O barão de Pindamonhangaba foi outra testemunha ilustre do Grito do Ipiranga, pois naquele dia ele comandava a linha de frente da comitiva de D. Pedro. Em relato feito a João Romeiro, narra assim o episódio:
“Chegando ao Ipiranga, sem que ninguém aparecesse, fiz parar a guarda junto a uma casinhola que ficava à beira da estrada, à margem daquele riacho.
Para prevenir qualquer surpresa, mandei o guarda Miguel de Godói, que era dos mais moços, colocar-se de atalaia em um lugar de onde pudesse descobrir a aproximação do príncipe.
Tomando esta providência, apeamos e nos pusemos a descansar, conforme era natural.
Poucos minutos poderiam ter se passado depois da retirada dos viajantes (Bregaro e Cordeiro), eis que percebemos que a guarda, que estava de vigia, vinha apressadamente em direção ao ponto em que nos achávamos. Compreendi o que aquilo queria dizer e, imediatamente, mandei formar a guarda para receber D. Pedro, que devia entrar na cidade em duas alas. Mas tão apressado vinha o príncipe, que chegou antes que alguns soldados tivessem tempo de alcançar as selas.
Havia de ser quatro horas da tarde, mais ou menos.
Vinha o príncipe, na frente. Vendo-o voltar-se para o nosso lado, saímos ao seu encontro. Diante da guarda, que descrevia um semicírculo, estacou o seu animal e de espada desembainhada, bradou:
—Amigos! Estão, para sempre, quebrados os laços que nos ligaram ao Governo português! E nos topes (emblemas lusitanos no alto dos chapéus) que nos indicam como súditos daquela nação, convido-vos afazerdes assim.
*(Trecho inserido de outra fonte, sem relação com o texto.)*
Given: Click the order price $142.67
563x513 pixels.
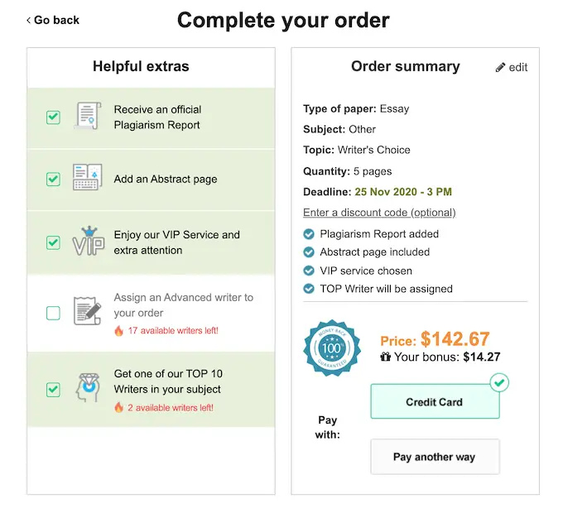Looking at the screenshot, I should click(x=455, y=338).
E, arrancando do chapéu que ali trazia, a fita azul e branca, a arrojou ao chão, sendo nisto acompanhado por toda a guarda, que, tirando dos braços o mesmo distintivo, lhe deu igual destino.
Depois de vivas ao Brasil independente, a D. Pedro, seu defensor perpétuo, o príncipe ainda bradou: “Será nossa divisa de ora em diante — ‘Independência ou Morte’— a que fizeram coro todos os componentes da comitiva.”
Adaptação e atualização do texto original de Odair Rodrigues Alves – Revista Já 07/09/1997
Belo relato Amaral! As escolas são sempre regidas por interesses políticos e nem sempre nos mostram a historia real, mas de uma forma ou de outra e buscando as diversas literaturas existentes, acabamos por entender melhor episódios marcantes de nossa historia. Valeu!!!
Quem foi o &#* que inventou a estória que aprendemos na escola? Valeu Amaral por alguns detalhes que desconhecia.